The decline of state institutions on the island, in general, has been producing slowly but inexorably for years. The Covid-19 Pandemia in 2020, specifically, was a watershed, because all the actions were paralyzed. In May of that year, the authorities implemented several resolutions to provide aid to artists in an extraordinary way, but soon there were Payment problems.
The resumption of activities with the lifting of sanitary measures It was not enough either. To the houses of music, strongly linked to tourism, the same thing happened to this one: They have not raised heads since then. The corruption of state companies in the cultural sector Together with the shortage and perpetual crisis, they complete a very different picture from what was once.
“Before working in such a place was a guarantee of being rich,” he tells 14ymedio Bernardo, former worker at the Galiano Street Music House in Havana. “The amount of mojitos, Cuba Libre and Daiquirí who dispatched anyone imagined, a part was done with the rum and supplies of the state, but the other was with the merchandise that we had.”
Bernardo estimates that for every five drinks that were served, three were prepared with the inputs that the employees carried
Bernardo estimates that for every five drinks that were served, three were prepared with the inputs that the employees carried and the resulting money was directly to their pockets. “There were nights that I left with more than $ 200 because it was the time of the first dollarization and those that we worked there defended those positions with nails and teeth.” In the five years he worked at the premises, which raised the waiter built a two -story house in the viper, acquired a convertible car and financed innumerable luxuries and comforts for his family.
“But the business fell, it began not to be so good and in recent years it is no longer worth working in those places because few customers arrive, the payment is made in pesos and the conditions are not good,” he adds. “If the Music House of Galiano Street and Miramar’s are in a fallen layer, what will be left for other provinces, those are buried.”

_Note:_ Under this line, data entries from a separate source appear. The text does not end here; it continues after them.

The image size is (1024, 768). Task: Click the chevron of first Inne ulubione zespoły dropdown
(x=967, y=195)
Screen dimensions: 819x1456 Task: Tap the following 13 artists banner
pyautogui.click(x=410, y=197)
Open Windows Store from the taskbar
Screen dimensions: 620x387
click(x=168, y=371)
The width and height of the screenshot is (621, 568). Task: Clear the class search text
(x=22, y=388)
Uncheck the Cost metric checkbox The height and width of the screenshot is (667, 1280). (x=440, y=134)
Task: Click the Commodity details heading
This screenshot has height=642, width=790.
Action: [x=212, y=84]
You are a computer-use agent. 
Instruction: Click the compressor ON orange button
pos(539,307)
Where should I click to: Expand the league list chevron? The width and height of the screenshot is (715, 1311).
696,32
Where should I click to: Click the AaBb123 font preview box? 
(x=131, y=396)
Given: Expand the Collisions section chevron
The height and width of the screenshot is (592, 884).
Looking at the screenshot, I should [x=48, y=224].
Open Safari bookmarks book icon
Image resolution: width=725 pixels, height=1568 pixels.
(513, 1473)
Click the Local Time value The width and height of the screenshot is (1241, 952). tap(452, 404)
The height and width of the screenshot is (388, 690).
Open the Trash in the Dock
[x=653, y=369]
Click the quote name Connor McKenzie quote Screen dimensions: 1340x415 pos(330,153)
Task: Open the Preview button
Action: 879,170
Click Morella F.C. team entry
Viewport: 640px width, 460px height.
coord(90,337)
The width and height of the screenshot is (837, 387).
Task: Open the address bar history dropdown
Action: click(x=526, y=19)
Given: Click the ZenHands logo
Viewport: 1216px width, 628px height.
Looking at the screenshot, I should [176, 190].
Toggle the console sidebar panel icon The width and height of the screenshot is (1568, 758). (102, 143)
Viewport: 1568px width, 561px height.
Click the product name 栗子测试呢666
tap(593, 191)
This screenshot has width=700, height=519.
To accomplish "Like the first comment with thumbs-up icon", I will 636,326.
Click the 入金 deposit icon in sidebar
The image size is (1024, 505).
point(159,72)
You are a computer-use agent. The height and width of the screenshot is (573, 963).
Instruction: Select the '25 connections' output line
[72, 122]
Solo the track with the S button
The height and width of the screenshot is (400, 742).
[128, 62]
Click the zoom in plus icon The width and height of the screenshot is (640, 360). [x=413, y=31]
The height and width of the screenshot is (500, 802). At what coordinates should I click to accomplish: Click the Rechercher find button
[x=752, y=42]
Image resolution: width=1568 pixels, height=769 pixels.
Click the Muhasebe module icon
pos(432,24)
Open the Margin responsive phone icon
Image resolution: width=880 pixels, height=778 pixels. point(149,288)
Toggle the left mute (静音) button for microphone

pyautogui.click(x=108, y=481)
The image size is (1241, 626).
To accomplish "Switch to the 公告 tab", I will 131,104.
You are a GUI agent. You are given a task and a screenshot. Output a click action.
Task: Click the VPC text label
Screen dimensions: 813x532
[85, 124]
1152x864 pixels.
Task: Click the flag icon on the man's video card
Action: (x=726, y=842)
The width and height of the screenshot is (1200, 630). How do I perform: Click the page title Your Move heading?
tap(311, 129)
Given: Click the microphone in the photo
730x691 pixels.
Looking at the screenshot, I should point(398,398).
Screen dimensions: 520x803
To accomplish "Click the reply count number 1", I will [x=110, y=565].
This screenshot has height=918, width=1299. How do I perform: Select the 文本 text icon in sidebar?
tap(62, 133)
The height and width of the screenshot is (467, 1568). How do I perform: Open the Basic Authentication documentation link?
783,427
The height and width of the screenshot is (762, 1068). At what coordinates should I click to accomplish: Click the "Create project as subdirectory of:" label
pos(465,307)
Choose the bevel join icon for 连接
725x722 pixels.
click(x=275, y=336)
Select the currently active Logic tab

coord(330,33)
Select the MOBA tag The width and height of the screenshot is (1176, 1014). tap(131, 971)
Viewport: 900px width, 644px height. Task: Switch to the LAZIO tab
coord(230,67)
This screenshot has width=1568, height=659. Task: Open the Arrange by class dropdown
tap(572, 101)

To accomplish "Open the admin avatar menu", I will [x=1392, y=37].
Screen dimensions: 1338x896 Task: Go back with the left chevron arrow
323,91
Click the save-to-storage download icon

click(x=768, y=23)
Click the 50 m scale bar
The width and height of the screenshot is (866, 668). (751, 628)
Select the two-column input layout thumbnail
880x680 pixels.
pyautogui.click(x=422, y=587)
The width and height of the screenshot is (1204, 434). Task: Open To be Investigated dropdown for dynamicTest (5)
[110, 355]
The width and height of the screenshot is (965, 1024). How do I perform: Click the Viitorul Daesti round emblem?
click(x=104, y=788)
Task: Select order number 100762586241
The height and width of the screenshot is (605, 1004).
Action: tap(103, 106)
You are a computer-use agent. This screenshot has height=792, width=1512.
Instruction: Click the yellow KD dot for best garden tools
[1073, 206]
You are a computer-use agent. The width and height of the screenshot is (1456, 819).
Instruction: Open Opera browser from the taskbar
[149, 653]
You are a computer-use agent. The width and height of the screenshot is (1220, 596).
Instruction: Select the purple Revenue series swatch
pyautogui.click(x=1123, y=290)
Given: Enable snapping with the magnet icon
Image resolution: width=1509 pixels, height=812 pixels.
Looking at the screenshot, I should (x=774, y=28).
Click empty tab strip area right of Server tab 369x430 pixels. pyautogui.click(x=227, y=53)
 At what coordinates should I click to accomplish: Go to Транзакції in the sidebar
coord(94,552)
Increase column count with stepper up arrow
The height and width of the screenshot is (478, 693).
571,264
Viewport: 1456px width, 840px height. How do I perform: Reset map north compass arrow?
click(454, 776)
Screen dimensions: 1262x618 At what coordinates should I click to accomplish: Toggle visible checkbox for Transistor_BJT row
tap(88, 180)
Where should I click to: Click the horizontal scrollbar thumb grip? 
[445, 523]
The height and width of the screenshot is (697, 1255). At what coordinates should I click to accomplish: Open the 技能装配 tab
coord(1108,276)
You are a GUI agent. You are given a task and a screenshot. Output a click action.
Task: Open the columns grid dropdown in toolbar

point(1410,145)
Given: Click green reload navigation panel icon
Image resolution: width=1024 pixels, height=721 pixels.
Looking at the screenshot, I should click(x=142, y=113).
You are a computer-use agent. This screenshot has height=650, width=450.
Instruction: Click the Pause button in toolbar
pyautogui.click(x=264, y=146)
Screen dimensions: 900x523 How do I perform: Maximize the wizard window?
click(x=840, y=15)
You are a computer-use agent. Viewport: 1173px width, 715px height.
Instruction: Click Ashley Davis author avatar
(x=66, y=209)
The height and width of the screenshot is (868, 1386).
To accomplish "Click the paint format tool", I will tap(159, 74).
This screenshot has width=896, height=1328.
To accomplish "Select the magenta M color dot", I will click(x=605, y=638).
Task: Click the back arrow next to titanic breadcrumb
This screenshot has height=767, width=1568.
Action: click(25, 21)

Every day, the Cienfuegos Music House closes before three in the afternoon, just when the day gives way to the hours in which work activities are concluded and demand for recreational spaces grows. Mauricio clings to a last possibility not to decree that he made the way for pleasure to the large premises of El Prado Cienfueguero. “I want a coffee, please,” he can tell the waiter. The worker brings a cup with a cold and dark liquid. “I threw the little sugar left because we don’t have more,” warns the man.
The Havana ribs a sip, feels the taste of roasted pea, and in the silence of the room Tarara some music, one of those songs that a few years ago were heard there with a live orchestra surrounded by frantic dancers.